_TASK 1_. Name every tribe of Lora that the passage on Lora Tehsil lists by name.
_TASK 2_. According to the passage on Lora Tehsil, why do most of the people work in Islamabad? Answer in one or two sentences.
_TASK 3_.
Answer these from the passage on Lora Tehsil:
(a) What area does the tehsil cover?
(b) Which river bisects it?
(c) Which tehsil was it created from?

_DOCUMENT PASSAGE_.
Pakistani administrative area

Lora Tehsil is an administrative subdivision (tehsil) of Abbottabad District in the Khyber Pakhtunkhwa province of Pakistan. It is located in the southern part of the district and borders Punjab province, it covers an area of 187 km2.

==History==
During the British rule, the current district of Abbottabad was created as a Tehsil of Hazara District. After Pakistan′s independence from Britain on 14 August 1947, it remained a tehsil of Hazara until 1981 when the old Abbottabad Tehsil became a district, containing two tehsils - Abbottabad and Havelian. In recent years Lora itself has been created as a tehsil in its own right.

Tehsil Lora has always been an important place and also a business hub of Circle Lora which consists of six union councils (Lora, Goreeni, Phallah, Nagri Tutial, Seer Sharqi and Seer Gharbi). It lies at the peripheral boundary of Abbottabad and most of the people works in Islamabad due to easy access by road through the Ghora Gali- Rawalpindi road and now Rakhala road is more important. The tribes of Lora are Abbasi, Gujjar, Junjua, Awan, Qureshies and others.

==Administration==
The tehsil was created from Havelian Tehsil and consists of 6 union councils these are Phallah, Lora, Seer Sharqi, Seer Gharbi, Goreeni and Nagri Totial. It is currently part of the NA-16 Abbottabad-I constituency.

==Politics==
In April 2022 Iftikhar Abbasi of the PML-N was elected Chairman of Lora Tehsil defeating Rajab Ali Khan Abbasi of the PTI the latter is currently MPA Of PK-43 Abbottabad-II. In July 2024 local politician Murtaza Javed Abbasi discussed the recurrent electricity outages in Lora Tehsil that not only was making life difficult for local residents but was also impacting traders and their business operations.

==Geography==
Tehsil Lora is bisected by the Haro River (on which the Khanpur Dam is built). Locals grow seasonal crops such as Maize (makai) and Wheat (gandum).

==Demography==
According to the 2023 census the total population of Lora Tehsil was 98,717 of which 48,662 were male and 50,054 were female. The census also recorded religious affiliation as follows: 98326 Muslim, 268 Christians, 10 Hindus, 2 Ahmadi Muslims, 1 Sikh, 1 Parsi and 60 listed as others.

_ENTRIES SHOWN_.
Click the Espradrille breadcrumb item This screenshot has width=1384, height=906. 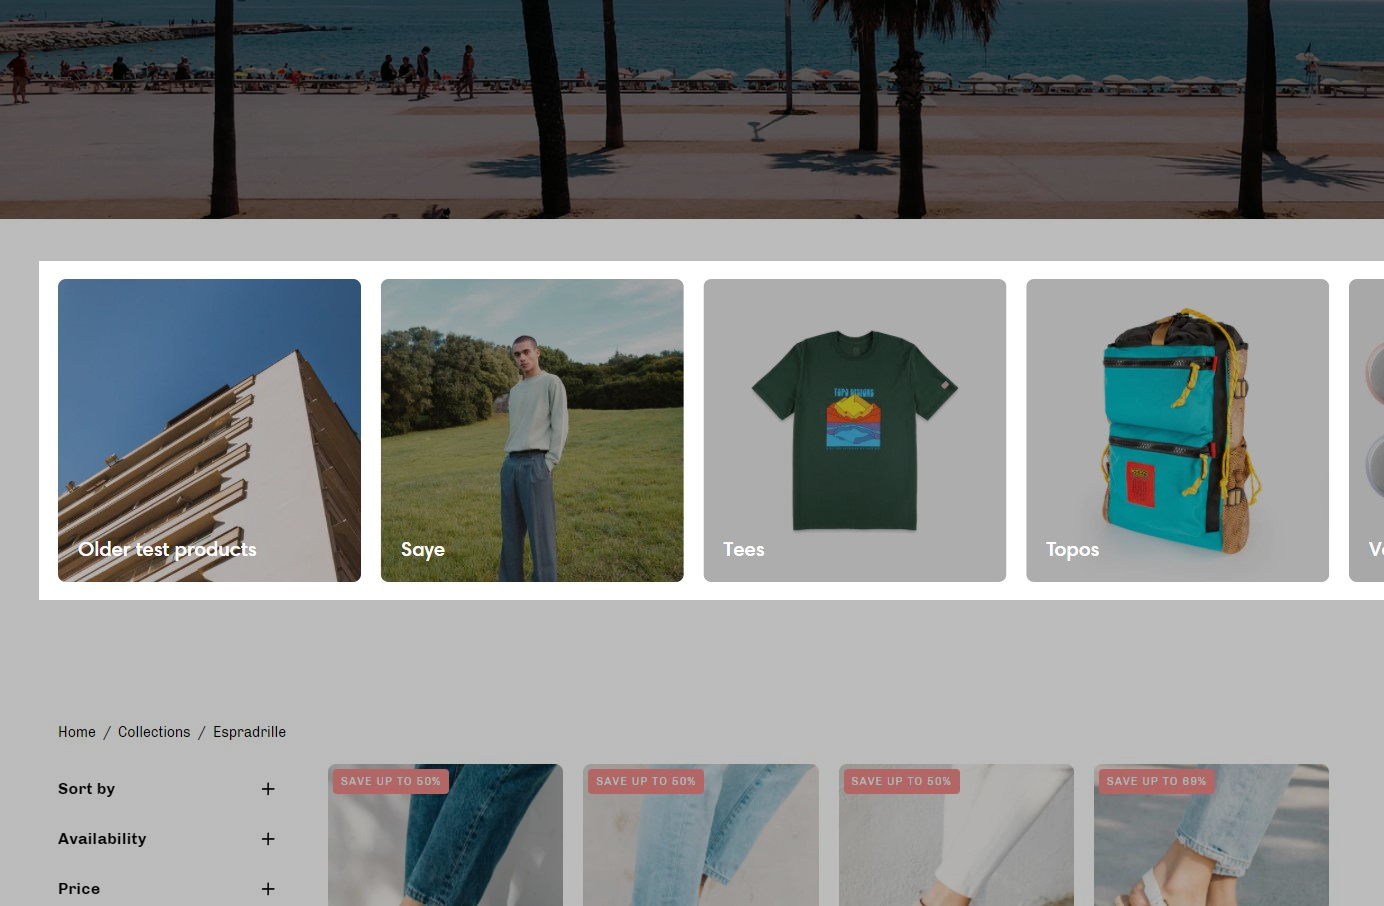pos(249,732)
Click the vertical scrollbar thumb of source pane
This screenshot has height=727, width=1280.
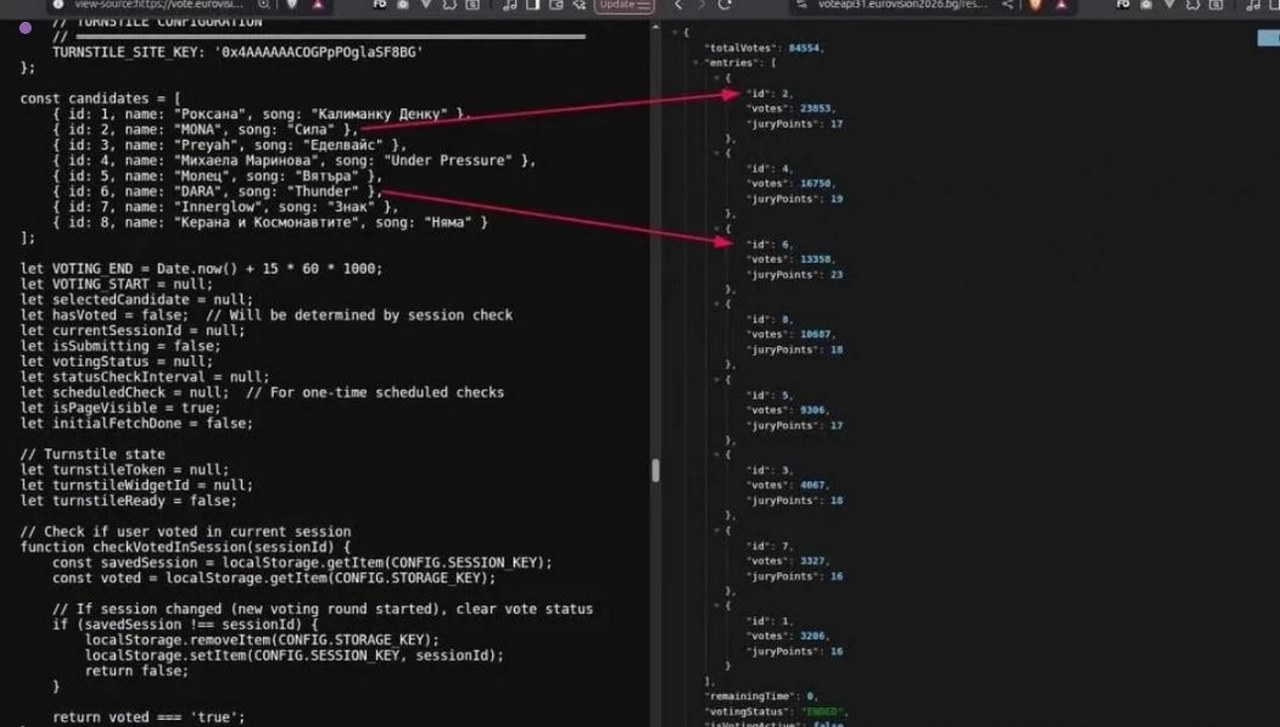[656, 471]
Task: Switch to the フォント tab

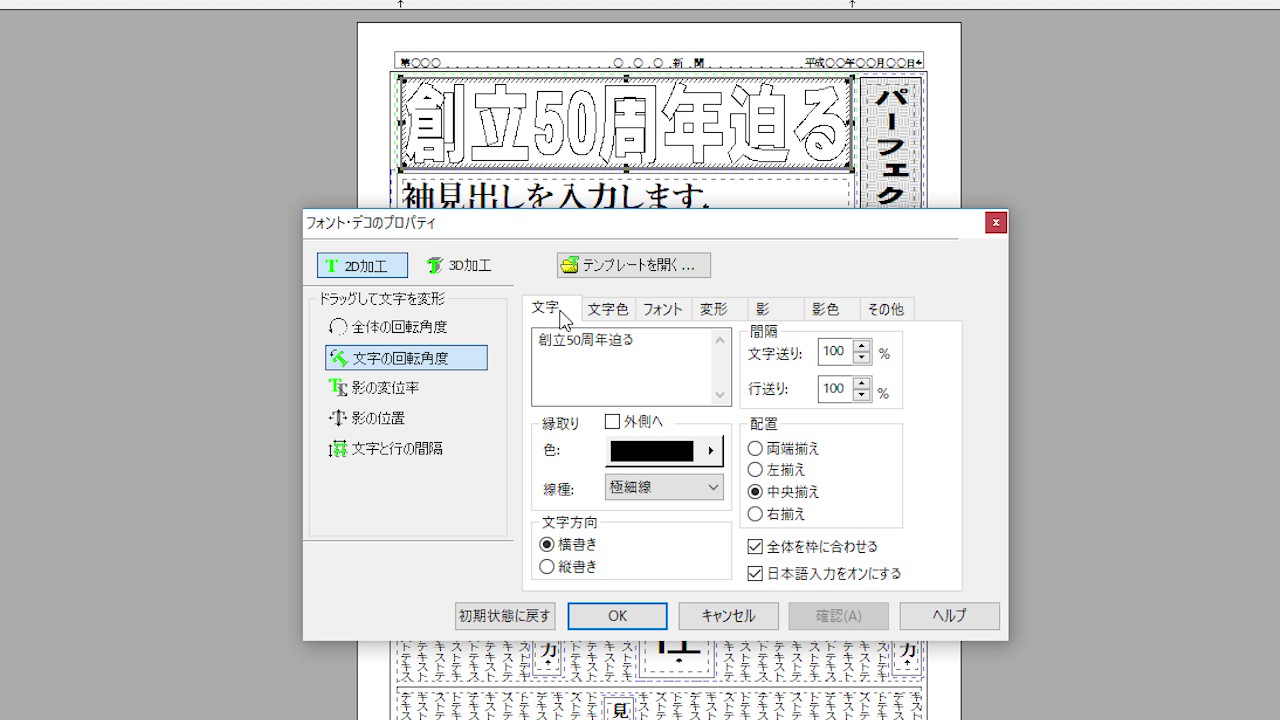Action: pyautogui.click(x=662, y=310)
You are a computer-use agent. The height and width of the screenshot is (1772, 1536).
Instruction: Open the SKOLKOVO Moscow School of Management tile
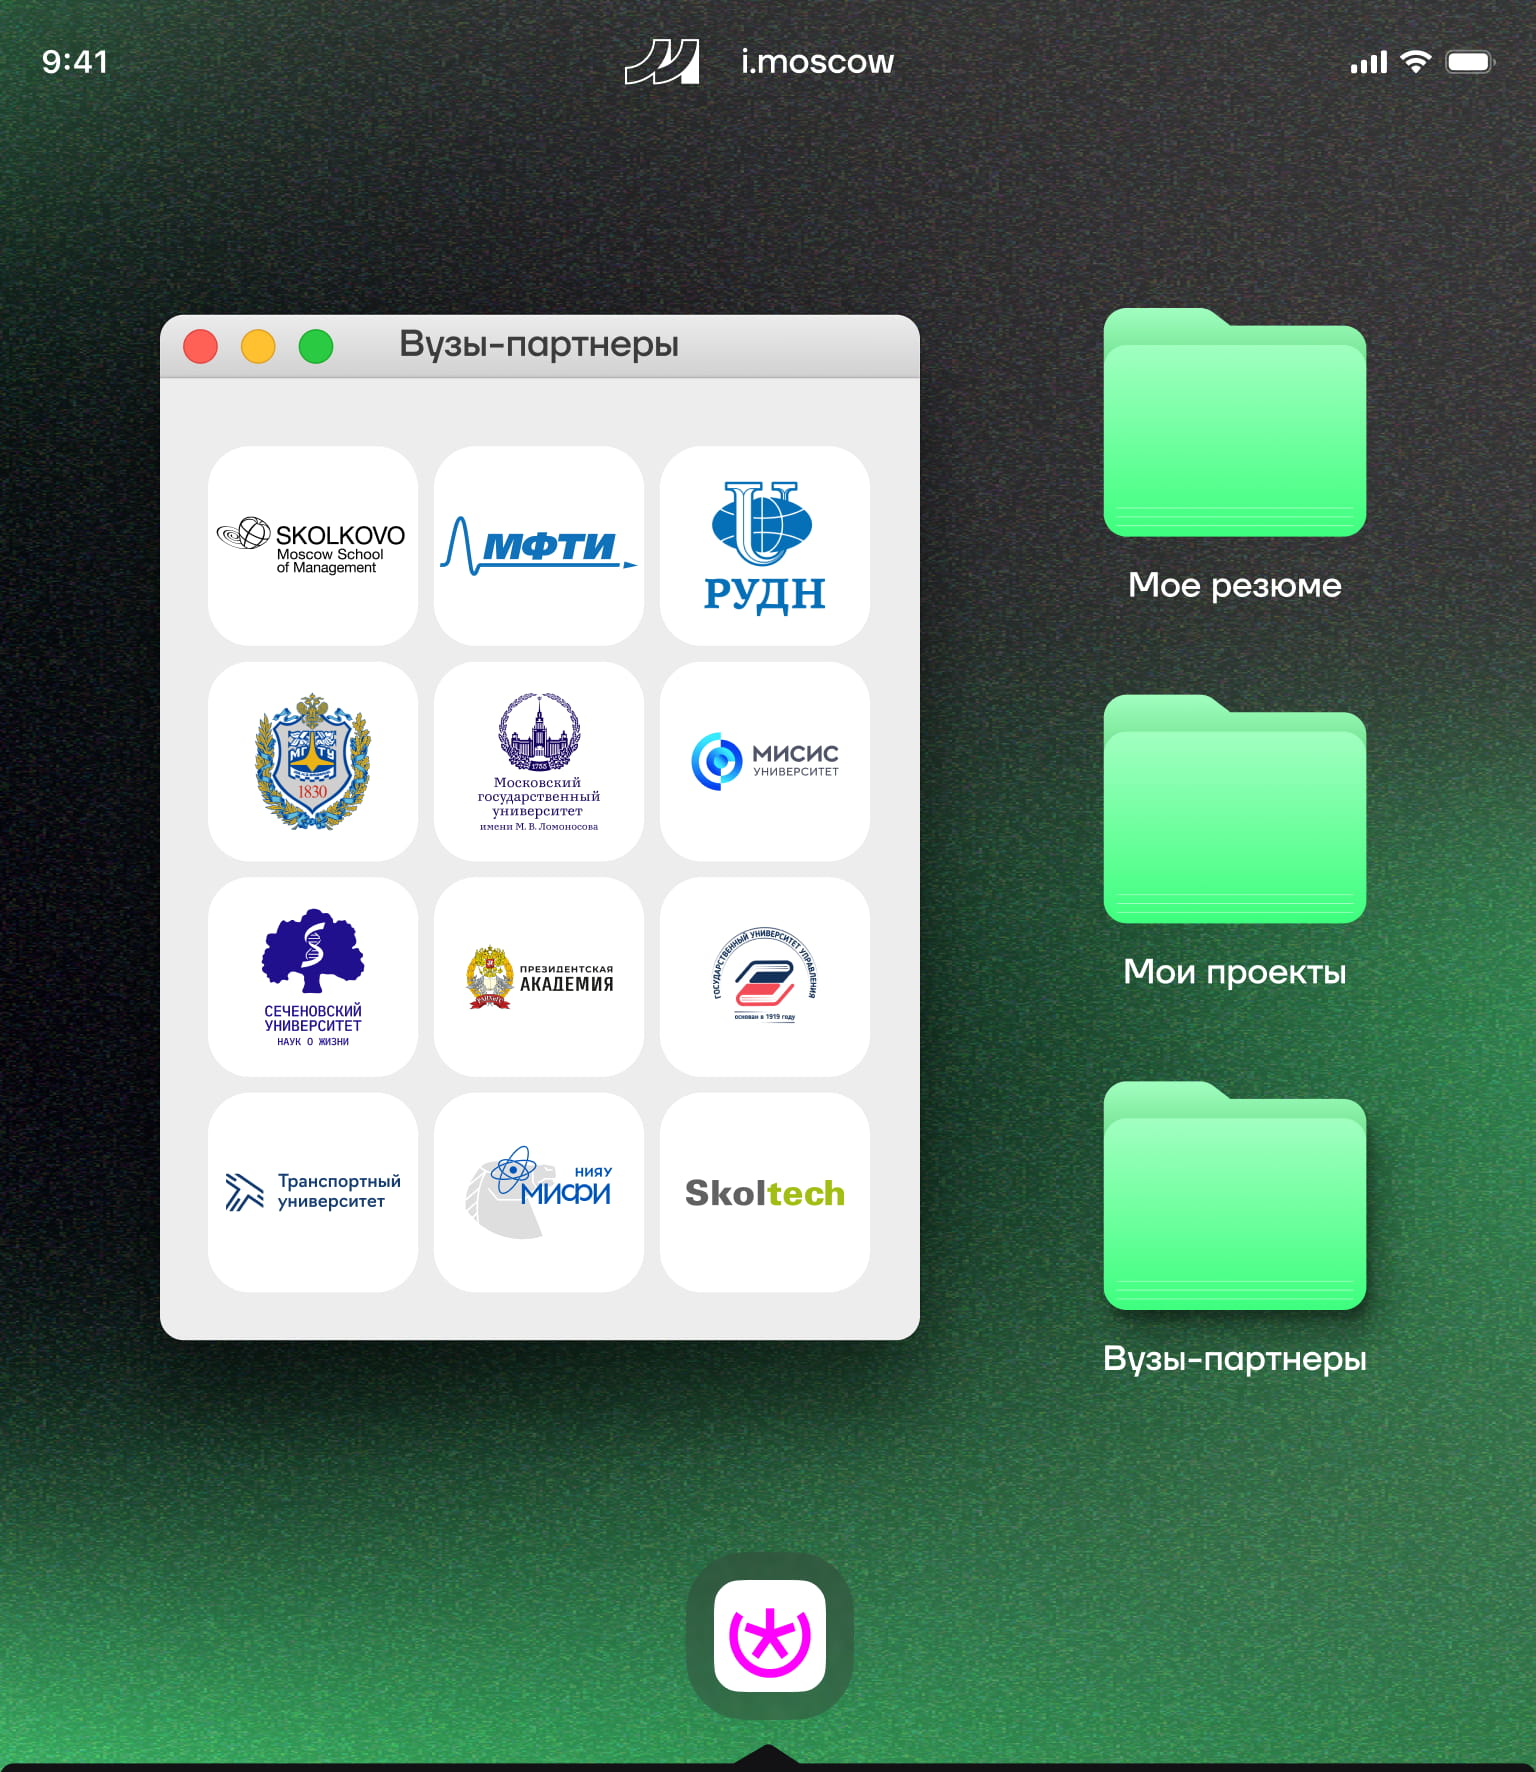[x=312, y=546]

_RESPONSE 1_. Abbasi, Gujjar, Junjua, Awan, Qureshies

_RESPONSE 2_. Most of the people work in Islamabad because it is easy to reach by road through the Ghora Gali-Rawalpindi road.

_RESPONSE 3_.
(a) 187 km2
(b) The Haro River
(c) Havelian Tehsil